There was still snow on the ground, and the road to the breeder’s compound had only very recently become passable. It was easy to forget the allergies, and to pretend one was in a Dracula movie.

In this light, the čuvač is most alert, and most aggressive, at sunset, when predators are most active. If the čuvač is silent, that’s a sure sign that the vampires are somewhere else.

We bought the čuvač, put her in the back of our battered Volvo estate, and returned to Bratislava, the Slovak capital.
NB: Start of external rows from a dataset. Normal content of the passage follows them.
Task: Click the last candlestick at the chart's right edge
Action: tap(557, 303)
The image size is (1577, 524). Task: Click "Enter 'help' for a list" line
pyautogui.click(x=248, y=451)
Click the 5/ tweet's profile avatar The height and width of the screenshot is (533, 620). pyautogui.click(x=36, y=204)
Half an hour into the journey I knew that I was allergic to the dog, because I could feel my lungs tightening. But it was too late to say anything.
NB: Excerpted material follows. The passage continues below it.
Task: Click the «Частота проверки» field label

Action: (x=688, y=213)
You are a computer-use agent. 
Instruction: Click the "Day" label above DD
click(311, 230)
I could have set up a horoscope for the precise moment we took delivery of the čuvač, but I forgot to take note of the time. Anyway, what really matters, from an astrological point of view, is the chart of the dog’s birth. And according to the breeder, she was born on the morning of December 13 2008.  Here’s her chart, set for noon:

Cuvi's horoscope

This horoscope should indicate what kind of personality the dog will have, and will also give clues about the events in her life.
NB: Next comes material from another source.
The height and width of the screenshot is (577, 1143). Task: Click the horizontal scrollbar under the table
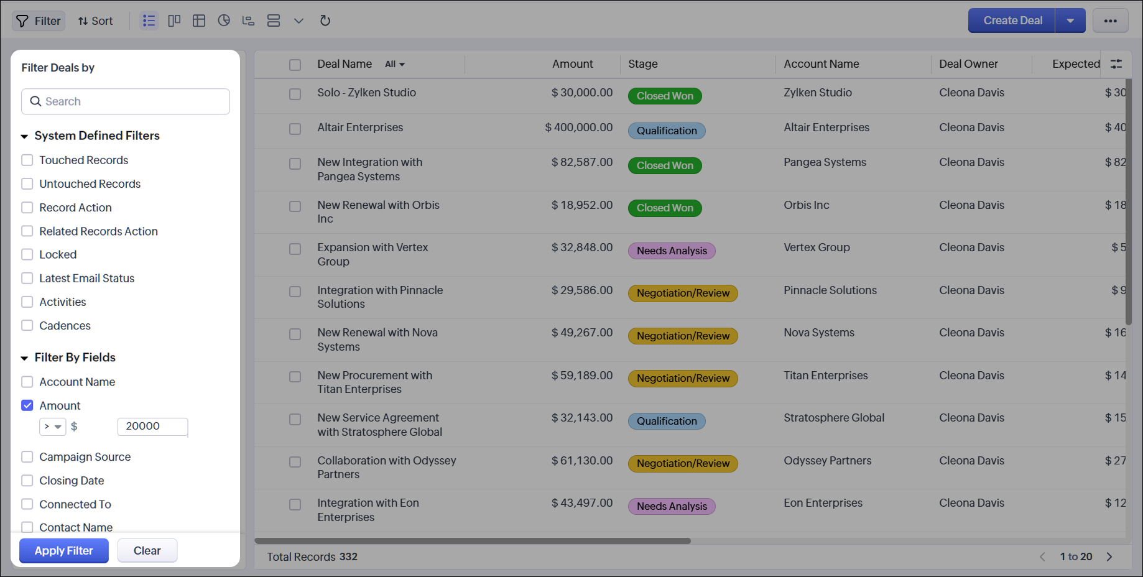pyautogui.click(x=473, y=541)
Though the variation of experience should be less than that of a human. Dogs have less choice than human – they can’t decide to be doctors, lawyers or artists. We also assume that they can’t have life-changing spiritual revelations.

Nonetheless, there is probably some value in looking at a dog’s horoscope.

The čuvač, being born in early December, is a Sagittarius. And it’s often said that Sagittarians do a lot of travelling.

Well, looking at the first year of the dog’s life, this would seem to be case. She was born in Slovakia, and was bought by foreigners, namely us. In April 2009 she travelled by car from Slovakia to Frankfurt, in Germany. There she was put on a plane to Seattle.

After spending a long Summer in the Pacific Northwest, she was put on a plane to Amsterdam, in Holland. Another car trip awaited her, through Germany and Austria and back to Slovakia.

So it seems that many of her life experiences have been typically Sagittarian. Yet if we go deeper into her horoscope, we notice that her Sun in Sagittarius is making a stressful aspect to Saturn in Virgo. This means that the dog could be vulnerable to depression.

She had a difficult first few months of life, several times being torn away from her home. And perhaps there’ll be times when she’ll feel that she can’t express herself.

Right now she lives in an apartment, in a city. This is not suitable accommodation for a large, mountain dog.

Yet the power of the Sun-Saturn aspect was most apparent over the Summer. It got triggered by a Saturn transit, and she came down with kennel cough – a contagious though not serious disease, that canines are very vulnerable to.

Which brings me back to my own problems. It’s kind of fitting that the čuvač is a Sagittarius – I’m a Gemini, and these two signs are opposite one another.

Also, her Sun is at 22 degrees Sagittarius, while my Mercury is at 20 degrees Gemini. So her Sun is opposition my Mercury.

The Sun is her vitality, her essential dogness, with all its dander and assorted allegens. My Mercury symbolises the lungs – because in astrology the lungs are ruled by this planet.

In other words she aggravates my asthma, in a big way.

So what do I do? Keep on taking the steroid inhalers and the antihistamines? Or do I get rid of her?

Getting rid of her is the logical solution. I remember as I child my father had bad asthma, and his doctor insisted that our dog be removed.

However they do say that dogs are for life and not just for Christmas. The čuvač is a breed that develops attachments at an early age – that’s why if you want it to look after your sheep, you keep it in the sheep pen, pretty much from the moment it’s born.

Now that the dog is one year old, it’s too late to get rid of her. She’s made her attachments, and I’m one of them.

This underlines that old principle, that we must take responsibility for our actions. If the dog has been bought she has to be kept, even if it wrecks my lungs.

There is also a question of destiny. Right now, it’s my destiny to have a dog. I don’t know why, but that’s the way it is.

I therefore have to suffer for another twelve or thirteen years, until the dog dies. But because of her pedigree she hasn’t been spayed, and I’ve got a feeling that her super-allergenic descendants will be sniffing at my freshly-dug grave.